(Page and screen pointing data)
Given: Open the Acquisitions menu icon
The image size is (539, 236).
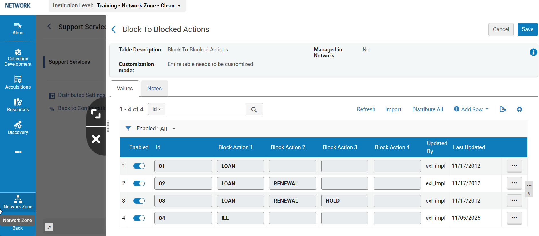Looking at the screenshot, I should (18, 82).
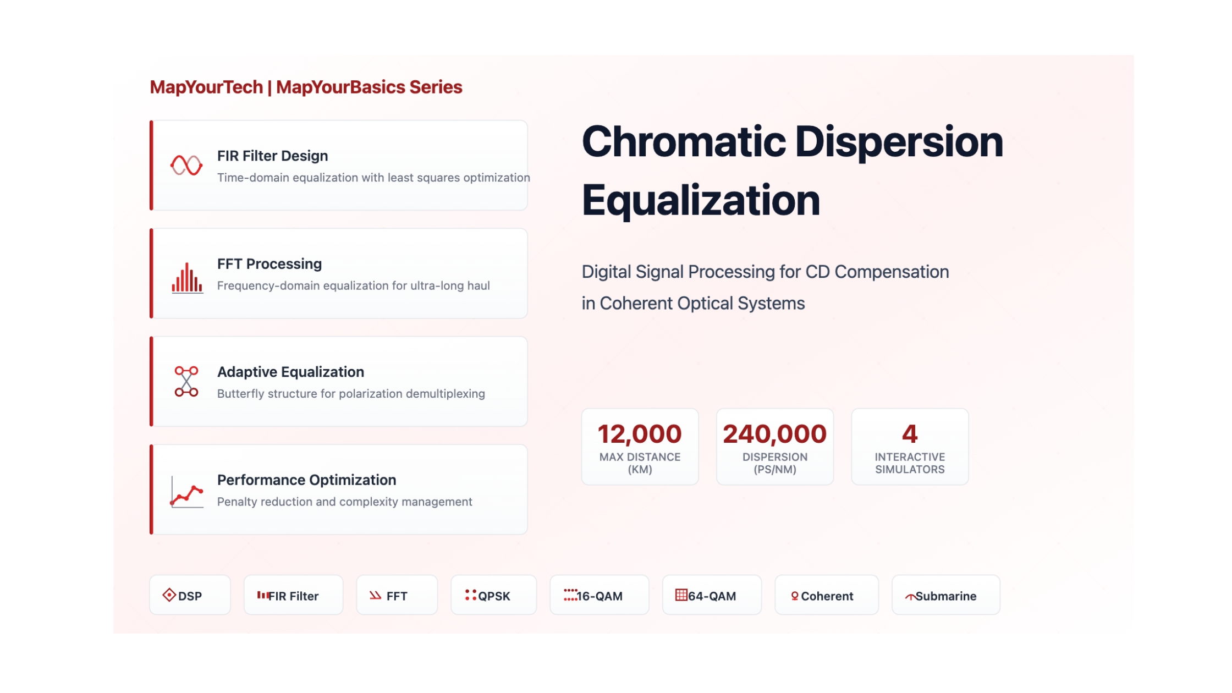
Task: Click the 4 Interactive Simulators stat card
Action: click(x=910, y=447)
---
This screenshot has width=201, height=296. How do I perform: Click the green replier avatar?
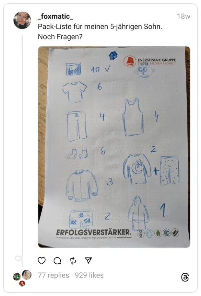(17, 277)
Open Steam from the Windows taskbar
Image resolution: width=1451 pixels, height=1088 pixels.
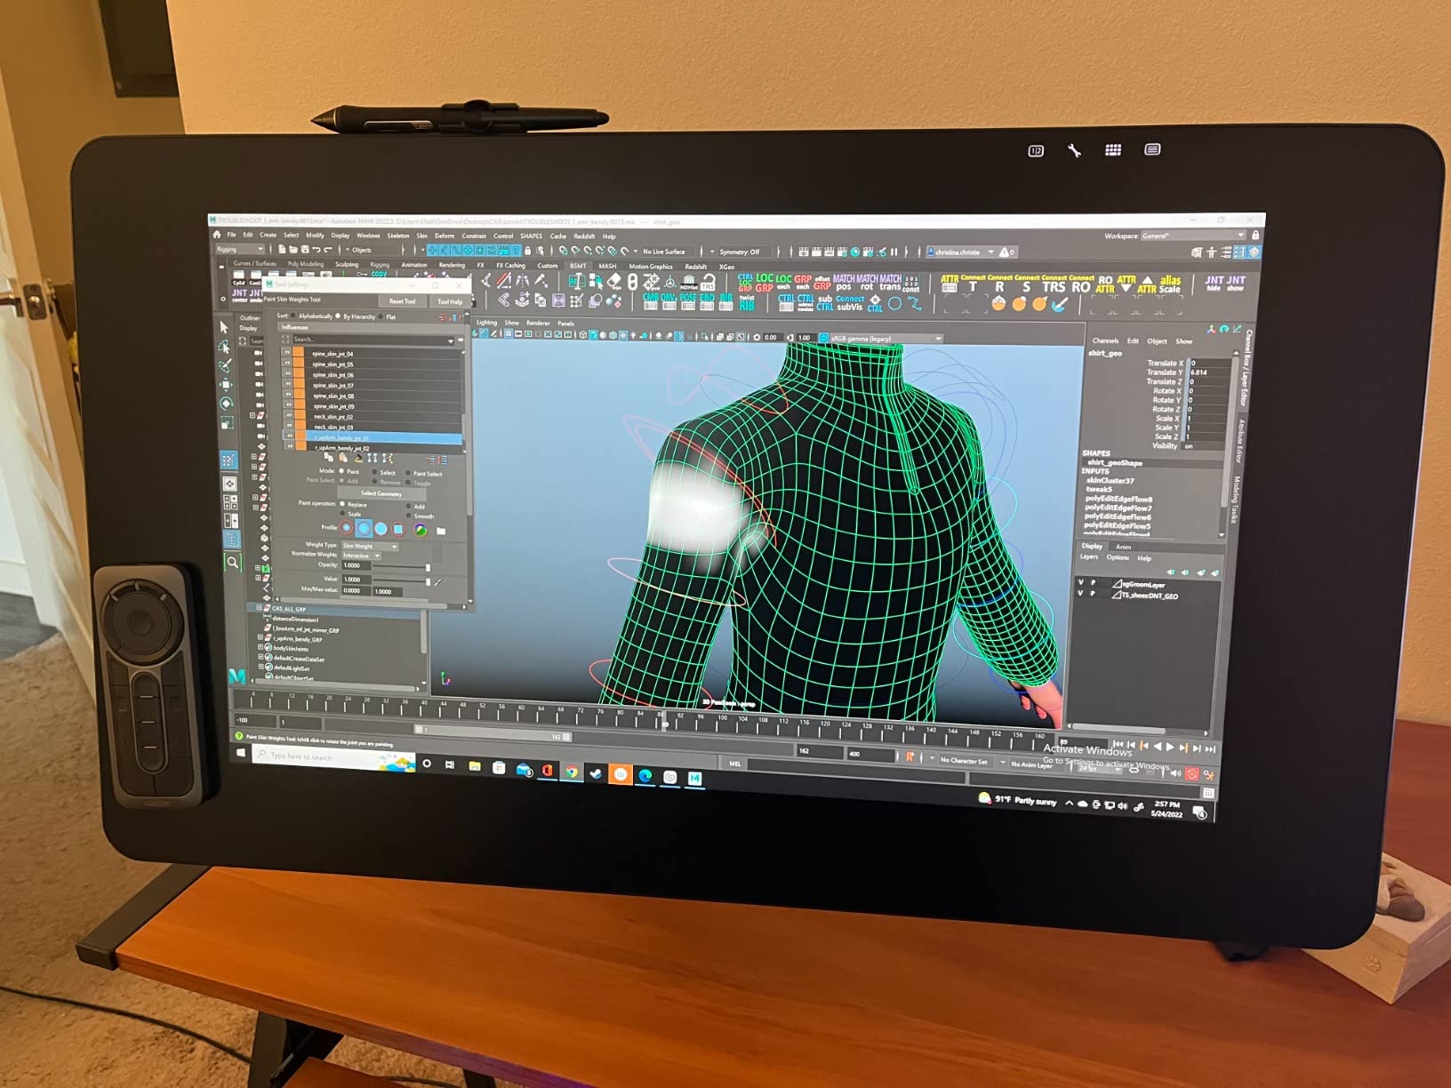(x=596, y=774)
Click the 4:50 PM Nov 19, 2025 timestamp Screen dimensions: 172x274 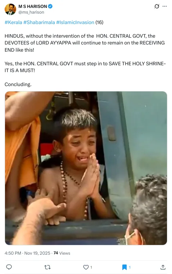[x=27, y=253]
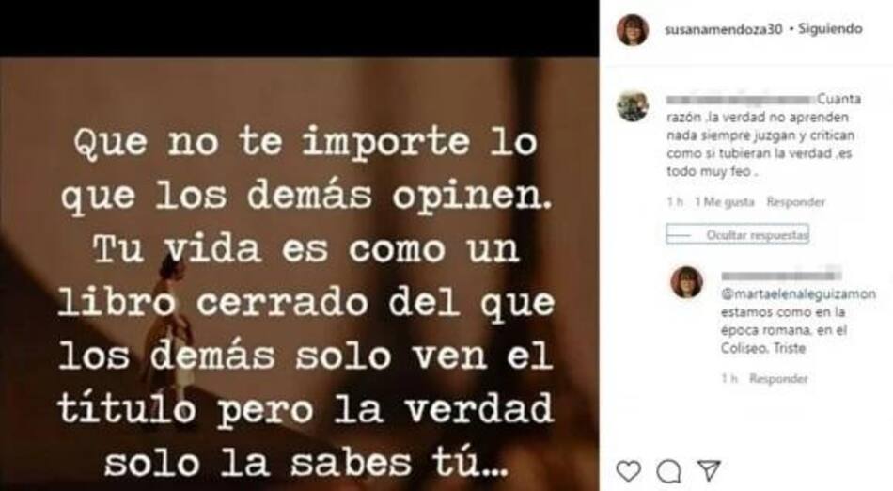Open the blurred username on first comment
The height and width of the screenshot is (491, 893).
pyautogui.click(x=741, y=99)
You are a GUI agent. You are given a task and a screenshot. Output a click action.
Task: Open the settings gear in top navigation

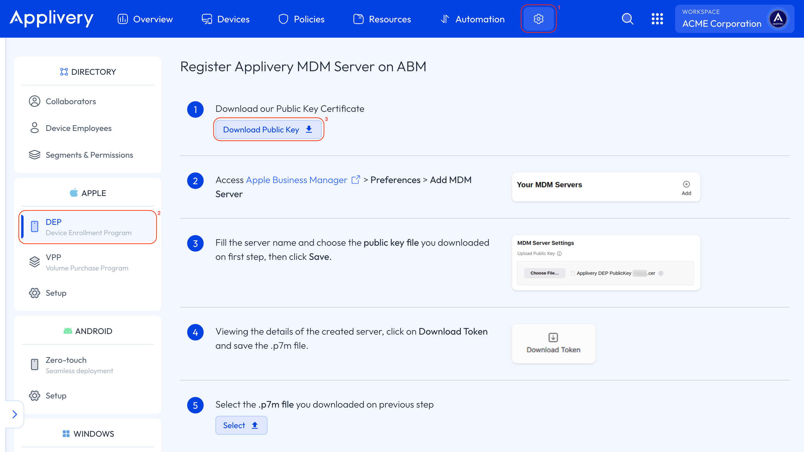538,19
---
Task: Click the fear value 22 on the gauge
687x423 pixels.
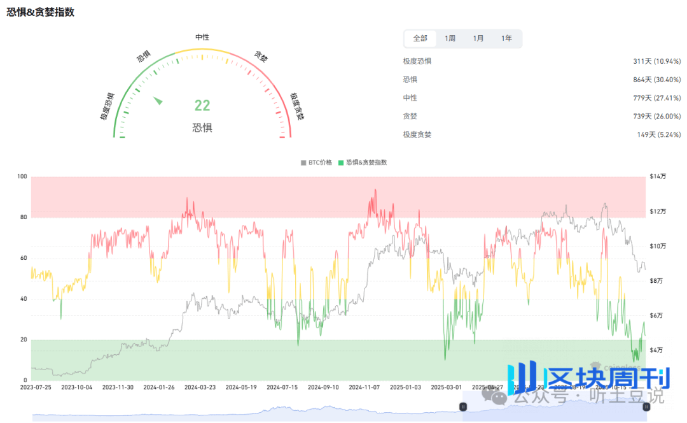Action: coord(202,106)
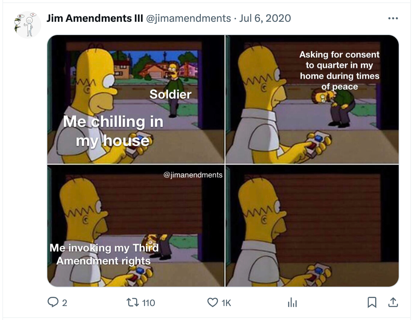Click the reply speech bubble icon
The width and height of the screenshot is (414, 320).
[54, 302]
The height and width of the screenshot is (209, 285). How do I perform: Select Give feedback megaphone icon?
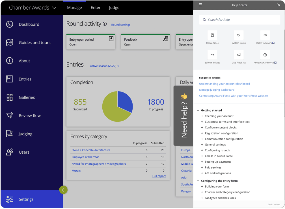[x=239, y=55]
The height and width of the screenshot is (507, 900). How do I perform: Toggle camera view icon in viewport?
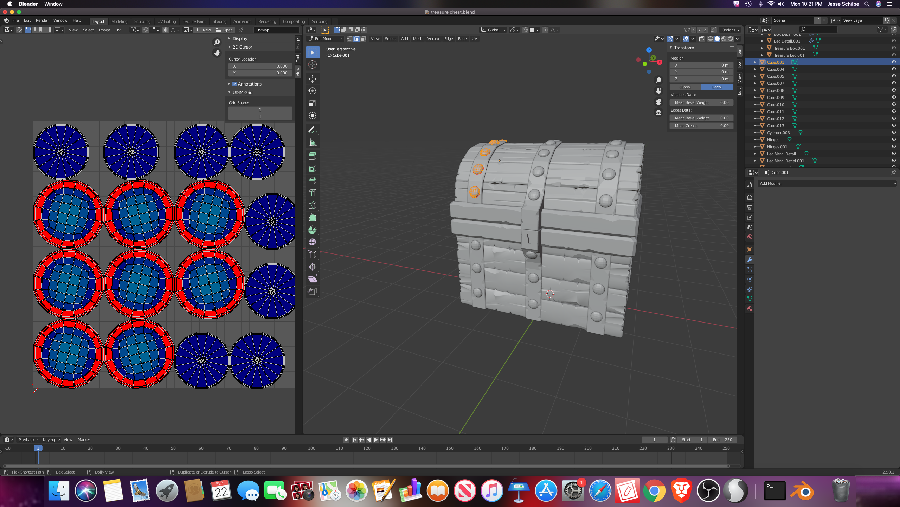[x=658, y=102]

● **CHALLENGE**:
Could you print the entries starting at the line that contains "Given: Open the Acquisitions menu icon" and ending at the line that contains "Action: click(x=910, y=447)", both lines included and with the pictures left out?

● **TASK SOLUTION**:
Given: Open the Acquisitions menu icon
The image size is (539, 236).
Looking at the screenshot, I should (18, 82).
Task: Click the 4 Interactive Simulators stat card
Action: click(x=910, y=447)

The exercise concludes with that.